Sea level rise from this melting ice will occur “regardless of any foreseeable future climate path this century,” according to lead author Jason Box, a scientist at the Geological Survey of Denmark and Greenland. “This water is technically already under the bridge.”
While the authors do not specify a timeline, they do predict that sea level change could occur between now and the end of the century.
The research was only to estimate a minimum, or “a very conservative lower bound”, of sea level rise due to melting in Greenland, “and in the virtually certain event that the climate continues to warm, the sea level commitment will only grows,” Box said.
Massive ice sheets can quickly melt when the air temperature is warm, but warmer ocean water is also eroding the layer around the edges.
The findings come on the heels of a 2022 sea level rise report released earlier this year by the National Oceanic and Atmospheric Administration, which found that US coasts can expect 25 to 30 inches of sea level rise over the next 30 years. . This will cause high tide flooding to occur more than 10 times more often and allow storms to spread further inland, according to the report.
Greenland contains enough ice that, if it all melted, it could raise sea levels around 7.62 meters around the world. Researchers point out that a sea level rise of 6 meters does not mean it will rise evenly across the world, leaving some places devastated while sea levels fall in others.
As places like Greenland lose ice, for example, they also lose the gravitational pull of ice on water, which means that Greenland’s sea level is falling as the level rises elsewhere, said William Colgan. , senior researcher at the Geological Survey of Denmark and Greenland.

The rate of this change is the problem, Colgan told CNN’s Bill Weir during a research trip in the summer of 2021.
“It will be very difficult to adapt to such rapid change,” said Colgan, standing on Greenland’s Jakobshavn Glacier, where the fjord is filled with ice that has broken off the glacier.
Before human-caused climate change, temperatures close to 0°C in Greenland were unknown. But since the 1980s, the region has warmed by about 1.5 degrees Celsius per decade — four times faster than the global rate — making it even more likely that temperatures will exceed the melting threshold.

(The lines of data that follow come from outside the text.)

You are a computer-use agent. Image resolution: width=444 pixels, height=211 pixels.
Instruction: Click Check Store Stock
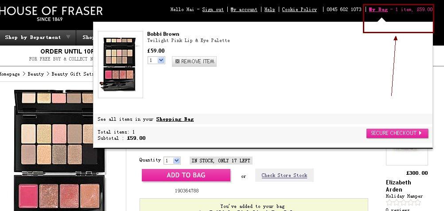point(284,175)
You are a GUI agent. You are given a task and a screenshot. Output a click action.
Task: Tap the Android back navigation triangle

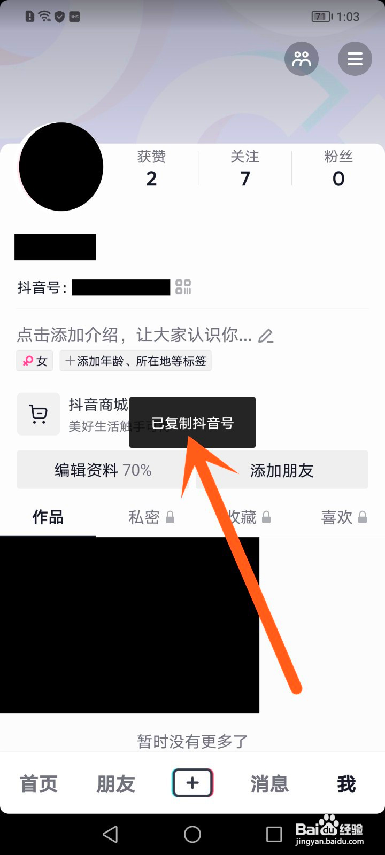click(110, 834)
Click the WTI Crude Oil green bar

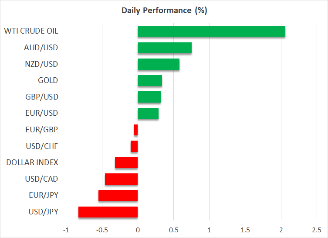point(212,31)

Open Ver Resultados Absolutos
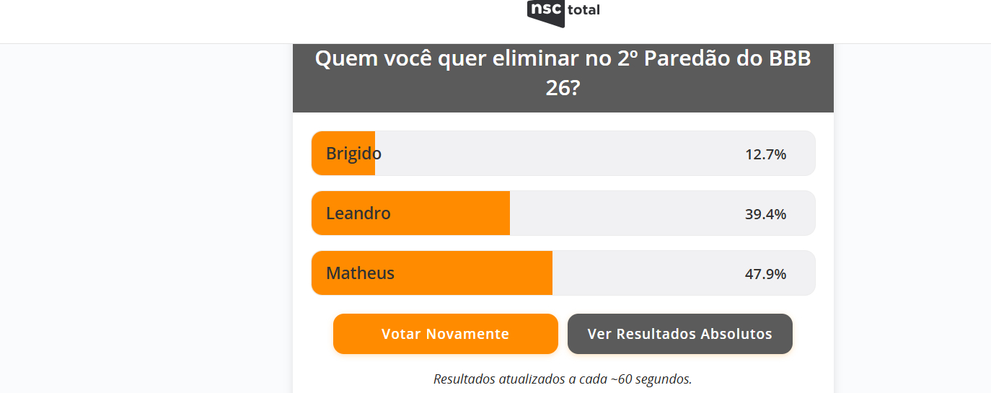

Several days of unusually hot weather in northern Greenland have recently triggered rapid melting, with temperatures around 15°C — 10°C warmer than normal for this time of year, scientists told CNN.
The amount of ice that melted in Greenland between July 15 and 17 alone — 6 billion tons of water a day — would be enough to fill 7.2 million Olympic-sized swimming pools, according to data from the US National Snow and Ice Data Center. .
Global scientists said the trends in which climate change is accelerating are quite clear and that unless emissions are contained immediately, many other extreme melt events will continue to occur with greater intensity and frequency.